Data selection Two reviewers independently applied selection criteria, performed quality assessment, and extracted data. An intention to treat approach was used. Relative risks were pooled with the random effect model.

Main outcome measure All cause fatality.

Results Forty seven trials with 7807 patients met inclusion criteria. Nine trials compared the same {beta} lactam. There was no significant difference in all cause fatality (relative risk 0.85, 95% confidence interval 0.72 to 1.02). For success of treatment there was a significant advantage with monotherapy (0.92, 0.85 to 0.99), though there was considerable heterogeneity among trials. There was no significant difference between monotherapy and combination treatment in trials that compared the same {beta} lactam, whereas there was major advantage with monotherapy in trials that compared different {beta} lactams (0.87, 0.80 to 0.93). Rates of superinfection were similar. Adverse events, including those associated with severe morbidity, were significantly more common in the combination treatment group. Detected flaws in methods did not affect results.

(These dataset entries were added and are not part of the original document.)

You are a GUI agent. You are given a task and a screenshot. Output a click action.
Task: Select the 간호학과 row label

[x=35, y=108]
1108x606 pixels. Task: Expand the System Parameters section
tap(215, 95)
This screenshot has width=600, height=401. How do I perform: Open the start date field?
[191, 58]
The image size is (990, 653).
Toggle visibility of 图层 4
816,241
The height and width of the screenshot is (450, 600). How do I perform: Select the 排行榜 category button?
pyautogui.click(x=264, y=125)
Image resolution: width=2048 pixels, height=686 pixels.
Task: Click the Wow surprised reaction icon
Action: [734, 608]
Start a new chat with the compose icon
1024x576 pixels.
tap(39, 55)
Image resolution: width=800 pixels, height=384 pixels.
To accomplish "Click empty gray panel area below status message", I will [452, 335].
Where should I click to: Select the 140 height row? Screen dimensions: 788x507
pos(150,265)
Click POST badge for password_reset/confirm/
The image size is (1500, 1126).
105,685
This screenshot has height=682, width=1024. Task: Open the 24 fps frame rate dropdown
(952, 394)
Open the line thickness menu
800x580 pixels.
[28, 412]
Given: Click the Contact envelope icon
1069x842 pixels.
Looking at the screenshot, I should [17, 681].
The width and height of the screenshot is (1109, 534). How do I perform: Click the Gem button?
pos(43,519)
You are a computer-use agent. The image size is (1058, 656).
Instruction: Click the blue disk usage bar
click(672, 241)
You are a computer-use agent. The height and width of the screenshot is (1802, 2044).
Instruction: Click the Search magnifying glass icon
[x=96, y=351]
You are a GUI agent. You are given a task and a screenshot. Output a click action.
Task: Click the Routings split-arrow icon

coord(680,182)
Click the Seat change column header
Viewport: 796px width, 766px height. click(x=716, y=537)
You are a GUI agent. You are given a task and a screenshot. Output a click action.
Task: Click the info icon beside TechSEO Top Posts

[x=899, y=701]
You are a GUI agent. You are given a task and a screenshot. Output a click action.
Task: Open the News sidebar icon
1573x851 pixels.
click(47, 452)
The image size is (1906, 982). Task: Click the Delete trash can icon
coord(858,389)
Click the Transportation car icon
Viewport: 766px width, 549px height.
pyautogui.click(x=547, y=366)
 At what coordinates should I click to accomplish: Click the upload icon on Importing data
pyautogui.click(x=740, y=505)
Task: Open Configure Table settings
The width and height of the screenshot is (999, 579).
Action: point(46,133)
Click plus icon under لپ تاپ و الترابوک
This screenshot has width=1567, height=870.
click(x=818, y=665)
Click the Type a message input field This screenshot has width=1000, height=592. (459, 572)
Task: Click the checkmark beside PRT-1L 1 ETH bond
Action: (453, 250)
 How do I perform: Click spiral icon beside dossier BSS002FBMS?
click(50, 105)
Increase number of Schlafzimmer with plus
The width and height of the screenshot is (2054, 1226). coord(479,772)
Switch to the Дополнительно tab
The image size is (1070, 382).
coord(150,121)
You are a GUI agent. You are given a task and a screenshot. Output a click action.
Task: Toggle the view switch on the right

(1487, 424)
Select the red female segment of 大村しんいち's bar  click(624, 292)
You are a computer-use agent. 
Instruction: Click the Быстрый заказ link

Conclusions For patients with fever and neutropenia there is no clinical advantage in treatment with {beta} lactam-aminoglycoside combination therapy. Broad spectrum {beta} lactams as monotherapy should be regarded as the standard of care for such patients.

Introduction

Patients with fever and neutropenia can be treated with a single {beta} lactam (third or fourth generation anti-pseudomonal cephalosporins or carbapenems) or {beta} lactam-aminoglycoside combination therapy.1 So far studies that have compared monotherapy with combination therapy have not been large enough to compare survival. Comparative data regarding high risk subgroups are needed,2 3 and thus far conclusions regarding superinfections are contradictory.4 5

We performed a systematic review and meta-analysis of {beta} lactam monotherapy and {beta} lactam-aminoglycoside combination therapy to compare all cause fatality.

Methods

We searched Medline, Embase, Lilacs, the Cochrane Library, and the Interscience Conference on Antimicrobial Agents and Chemotherapy up to the year 2002. The terms "neutropenia" and similar and "aminoglycoside" or specific aminoglycosides were crossed. References of all included trials and reviews identified were scanned for additional studies. We put no restrictions on language, year of publication, or publication status.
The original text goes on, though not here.